__Work instruction__
Exact reproduction required: the lines below from the line with "Collapse the 基本図形 section" to the line with "Collapse the Performance", both ends included, and no others.

__Supplied records__
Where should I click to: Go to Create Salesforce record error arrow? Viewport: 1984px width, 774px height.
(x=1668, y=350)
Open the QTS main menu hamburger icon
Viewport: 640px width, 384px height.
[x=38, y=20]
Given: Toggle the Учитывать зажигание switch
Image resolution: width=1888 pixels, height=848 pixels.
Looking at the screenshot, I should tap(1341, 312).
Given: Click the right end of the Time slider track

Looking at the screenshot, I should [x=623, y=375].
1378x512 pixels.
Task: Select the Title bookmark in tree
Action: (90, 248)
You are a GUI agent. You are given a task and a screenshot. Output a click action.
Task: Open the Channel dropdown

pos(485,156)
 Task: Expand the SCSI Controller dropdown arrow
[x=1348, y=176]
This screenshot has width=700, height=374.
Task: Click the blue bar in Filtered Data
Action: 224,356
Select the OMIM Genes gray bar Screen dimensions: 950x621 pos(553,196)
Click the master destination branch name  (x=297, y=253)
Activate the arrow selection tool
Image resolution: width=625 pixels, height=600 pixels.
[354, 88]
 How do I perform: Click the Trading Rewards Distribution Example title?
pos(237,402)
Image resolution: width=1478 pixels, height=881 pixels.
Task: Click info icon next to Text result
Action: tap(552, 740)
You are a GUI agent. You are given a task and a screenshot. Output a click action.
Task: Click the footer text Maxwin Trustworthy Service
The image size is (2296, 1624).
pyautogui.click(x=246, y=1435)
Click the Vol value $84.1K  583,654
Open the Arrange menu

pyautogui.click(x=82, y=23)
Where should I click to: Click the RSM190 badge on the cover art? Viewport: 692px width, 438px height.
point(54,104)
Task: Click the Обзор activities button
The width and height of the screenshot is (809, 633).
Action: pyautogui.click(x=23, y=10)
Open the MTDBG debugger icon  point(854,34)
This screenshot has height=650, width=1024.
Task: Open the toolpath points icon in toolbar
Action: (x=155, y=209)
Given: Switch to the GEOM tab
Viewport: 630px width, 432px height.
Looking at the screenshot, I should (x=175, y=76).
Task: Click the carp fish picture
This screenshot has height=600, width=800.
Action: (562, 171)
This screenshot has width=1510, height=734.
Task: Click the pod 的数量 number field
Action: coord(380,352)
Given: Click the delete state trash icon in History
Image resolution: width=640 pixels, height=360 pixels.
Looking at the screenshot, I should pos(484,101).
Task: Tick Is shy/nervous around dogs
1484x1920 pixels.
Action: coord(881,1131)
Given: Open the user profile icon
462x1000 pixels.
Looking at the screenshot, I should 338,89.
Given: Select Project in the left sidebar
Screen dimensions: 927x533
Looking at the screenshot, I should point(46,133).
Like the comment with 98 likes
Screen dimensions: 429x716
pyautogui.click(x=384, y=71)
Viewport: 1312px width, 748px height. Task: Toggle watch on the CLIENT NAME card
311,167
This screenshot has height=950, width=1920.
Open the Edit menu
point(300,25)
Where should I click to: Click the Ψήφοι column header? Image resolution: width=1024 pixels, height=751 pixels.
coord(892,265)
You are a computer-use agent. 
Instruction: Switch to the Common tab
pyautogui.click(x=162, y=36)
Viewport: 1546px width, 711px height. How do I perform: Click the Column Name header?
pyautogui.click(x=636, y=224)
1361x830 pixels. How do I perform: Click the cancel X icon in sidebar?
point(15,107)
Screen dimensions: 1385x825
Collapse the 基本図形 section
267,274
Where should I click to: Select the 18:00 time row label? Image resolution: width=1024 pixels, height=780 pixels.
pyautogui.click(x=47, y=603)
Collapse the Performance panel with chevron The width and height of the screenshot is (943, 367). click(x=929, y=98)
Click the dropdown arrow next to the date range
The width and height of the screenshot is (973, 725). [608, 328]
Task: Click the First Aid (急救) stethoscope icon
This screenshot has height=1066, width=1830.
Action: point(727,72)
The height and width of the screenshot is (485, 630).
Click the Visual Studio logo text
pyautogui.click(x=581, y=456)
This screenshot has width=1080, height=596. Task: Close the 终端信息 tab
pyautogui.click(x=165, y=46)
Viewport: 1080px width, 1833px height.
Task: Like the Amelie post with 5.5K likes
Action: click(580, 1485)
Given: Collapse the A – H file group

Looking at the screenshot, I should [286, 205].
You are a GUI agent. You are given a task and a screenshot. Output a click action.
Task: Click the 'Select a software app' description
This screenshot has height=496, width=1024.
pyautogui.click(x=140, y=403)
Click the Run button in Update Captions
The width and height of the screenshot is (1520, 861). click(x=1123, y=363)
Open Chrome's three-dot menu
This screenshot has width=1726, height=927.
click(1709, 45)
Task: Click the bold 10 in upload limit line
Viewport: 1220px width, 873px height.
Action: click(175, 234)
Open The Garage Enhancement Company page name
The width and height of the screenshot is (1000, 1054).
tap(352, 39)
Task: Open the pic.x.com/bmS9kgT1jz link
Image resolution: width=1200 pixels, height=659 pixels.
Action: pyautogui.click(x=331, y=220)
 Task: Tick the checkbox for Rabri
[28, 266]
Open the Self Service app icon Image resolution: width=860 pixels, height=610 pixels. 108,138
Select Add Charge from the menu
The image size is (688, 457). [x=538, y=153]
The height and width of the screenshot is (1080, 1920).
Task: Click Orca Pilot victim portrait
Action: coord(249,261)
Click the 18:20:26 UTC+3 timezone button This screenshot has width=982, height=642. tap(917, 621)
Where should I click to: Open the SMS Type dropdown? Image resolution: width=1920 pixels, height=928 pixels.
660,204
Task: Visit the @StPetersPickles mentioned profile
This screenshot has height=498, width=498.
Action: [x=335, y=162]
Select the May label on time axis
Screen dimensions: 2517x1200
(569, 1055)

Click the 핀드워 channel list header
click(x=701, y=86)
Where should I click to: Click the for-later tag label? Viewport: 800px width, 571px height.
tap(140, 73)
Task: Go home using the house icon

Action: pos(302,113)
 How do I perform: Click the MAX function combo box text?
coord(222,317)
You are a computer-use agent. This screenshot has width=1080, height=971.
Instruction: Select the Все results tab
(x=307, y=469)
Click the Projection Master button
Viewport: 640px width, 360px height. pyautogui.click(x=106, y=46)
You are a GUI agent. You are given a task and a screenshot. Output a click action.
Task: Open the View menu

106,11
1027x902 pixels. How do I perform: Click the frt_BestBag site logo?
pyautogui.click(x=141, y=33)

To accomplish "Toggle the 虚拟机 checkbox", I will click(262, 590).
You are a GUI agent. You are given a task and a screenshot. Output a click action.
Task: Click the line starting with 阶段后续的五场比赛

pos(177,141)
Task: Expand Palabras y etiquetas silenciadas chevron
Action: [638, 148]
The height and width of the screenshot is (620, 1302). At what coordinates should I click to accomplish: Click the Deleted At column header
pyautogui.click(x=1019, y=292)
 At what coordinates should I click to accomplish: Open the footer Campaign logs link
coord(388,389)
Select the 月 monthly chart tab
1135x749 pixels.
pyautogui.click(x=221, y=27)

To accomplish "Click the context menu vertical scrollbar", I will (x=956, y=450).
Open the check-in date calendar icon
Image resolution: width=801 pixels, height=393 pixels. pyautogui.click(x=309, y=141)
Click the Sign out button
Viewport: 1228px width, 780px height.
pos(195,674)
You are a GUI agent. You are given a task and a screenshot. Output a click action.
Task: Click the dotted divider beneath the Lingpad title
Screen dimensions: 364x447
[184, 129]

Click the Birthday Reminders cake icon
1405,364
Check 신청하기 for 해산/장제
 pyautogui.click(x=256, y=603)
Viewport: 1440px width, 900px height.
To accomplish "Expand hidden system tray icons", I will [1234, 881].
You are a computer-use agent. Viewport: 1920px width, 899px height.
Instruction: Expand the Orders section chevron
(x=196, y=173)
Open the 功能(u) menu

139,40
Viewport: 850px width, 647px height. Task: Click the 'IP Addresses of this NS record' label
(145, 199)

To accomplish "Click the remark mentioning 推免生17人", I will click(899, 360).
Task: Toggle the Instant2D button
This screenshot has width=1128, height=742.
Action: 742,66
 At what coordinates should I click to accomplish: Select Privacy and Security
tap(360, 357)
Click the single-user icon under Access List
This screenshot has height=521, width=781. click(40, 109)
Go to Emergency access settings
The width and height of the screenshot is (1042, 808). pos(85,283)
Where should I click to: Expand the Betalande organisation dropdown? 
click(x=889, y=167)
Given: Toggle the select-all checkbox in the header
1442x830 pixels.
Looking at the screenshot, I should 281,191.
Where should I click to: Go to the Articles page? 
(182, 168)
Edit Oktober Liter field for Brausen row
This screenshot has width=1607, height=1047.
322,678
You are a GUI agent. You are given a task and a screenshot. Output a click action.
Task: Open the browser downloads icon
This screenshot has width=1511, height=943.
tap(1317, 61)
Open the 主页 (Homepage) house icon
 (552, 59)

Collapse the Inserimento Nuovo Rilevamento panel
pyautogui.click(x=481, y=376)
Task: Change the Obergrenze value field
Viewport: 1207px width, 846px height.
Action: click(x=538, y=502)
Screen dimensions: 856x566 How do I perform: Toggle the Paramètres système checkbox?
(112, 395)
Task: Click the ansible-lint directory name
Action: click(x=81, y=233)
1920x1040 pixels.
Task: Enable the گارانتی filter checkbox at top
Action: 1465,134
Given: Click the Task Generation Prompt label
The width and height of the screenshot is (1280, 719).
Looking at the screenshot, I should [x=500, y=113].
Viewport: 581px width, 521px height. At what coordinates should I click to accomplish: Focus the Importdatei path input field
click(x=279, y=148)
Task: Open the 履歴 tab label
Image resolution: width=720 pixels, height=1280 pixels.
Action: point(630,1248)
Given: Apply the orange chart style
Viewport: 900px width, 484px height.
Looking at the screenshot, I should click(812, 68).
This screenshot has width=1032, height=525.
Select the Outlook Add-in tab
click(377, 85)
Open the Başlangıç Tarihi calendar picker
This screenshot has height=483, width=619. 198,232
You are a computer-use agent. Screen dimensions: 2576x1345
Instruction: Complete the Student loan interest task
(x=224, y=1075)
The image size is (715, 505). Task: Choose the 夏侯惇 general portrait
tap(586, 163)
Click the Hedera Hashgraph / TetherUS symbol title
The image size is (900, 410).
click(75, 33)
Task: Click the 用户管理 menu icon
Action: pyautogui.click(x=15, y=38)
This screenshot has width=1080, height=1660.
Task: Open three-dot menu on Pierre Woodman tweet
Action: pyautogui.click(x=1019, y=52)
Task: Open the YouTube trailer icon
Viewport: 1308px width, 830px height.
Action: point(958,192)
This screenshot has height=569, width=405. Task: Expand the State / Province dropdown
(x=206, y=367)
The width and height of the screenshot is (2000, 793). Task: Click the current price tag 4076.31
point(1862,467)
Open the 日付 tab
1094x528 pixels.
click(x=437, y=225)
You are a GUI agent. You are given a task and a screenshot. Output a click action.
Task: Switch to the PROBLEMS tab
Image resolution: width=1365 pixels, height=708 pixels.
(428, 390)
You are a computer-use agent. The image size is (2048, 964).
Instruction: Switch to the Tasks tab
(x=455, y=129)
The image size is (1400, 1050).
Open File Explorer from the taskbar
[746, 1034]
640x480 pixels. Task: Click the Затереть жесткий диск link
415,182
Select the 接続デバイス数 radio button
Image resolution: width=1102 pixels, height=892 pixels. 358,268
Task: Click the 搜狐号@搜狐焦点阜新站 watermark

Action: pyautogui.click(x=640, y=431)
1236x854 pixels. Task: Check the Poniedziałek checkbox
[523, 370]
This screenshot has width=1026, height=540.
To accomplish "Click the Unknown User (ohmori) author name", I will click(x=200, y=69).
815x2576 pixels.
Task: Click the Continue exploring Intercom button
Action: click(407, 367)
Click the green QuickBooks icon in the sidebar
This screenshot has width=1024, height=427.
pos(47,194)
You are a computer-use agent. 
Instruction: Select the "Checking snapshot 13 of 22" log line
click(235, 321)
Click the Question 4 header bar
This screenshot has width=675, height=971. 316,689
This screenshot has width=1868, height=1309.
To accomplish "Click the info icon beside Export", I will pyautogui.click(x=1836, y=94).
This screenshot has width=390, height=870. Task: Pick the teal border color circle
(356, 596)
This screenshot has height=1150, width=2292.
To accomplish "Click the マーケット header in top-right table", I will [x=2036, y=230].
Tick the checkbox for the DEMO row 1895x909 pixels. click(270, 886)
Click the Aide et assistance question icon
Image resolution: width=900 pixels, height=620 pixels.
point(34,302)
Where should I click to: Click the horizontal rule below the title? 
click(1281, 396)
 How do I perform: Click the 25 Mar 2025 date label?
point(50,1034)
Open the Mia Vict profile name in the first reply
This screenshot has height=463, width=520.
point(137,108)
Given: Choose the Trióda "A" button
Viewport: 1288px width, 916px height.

__Solution to the exercise__
Collapse the 基本図形 section
267,274
Where should I click to: Select the 18:00 time row label? Image resolution: width=1024 pixels, height=780 pixels.
pyautogui.click(x=47, y=603)
Collapse the Performance panel with chevron The width and height of the screenshot is (943, 367). click(x=929, y=98)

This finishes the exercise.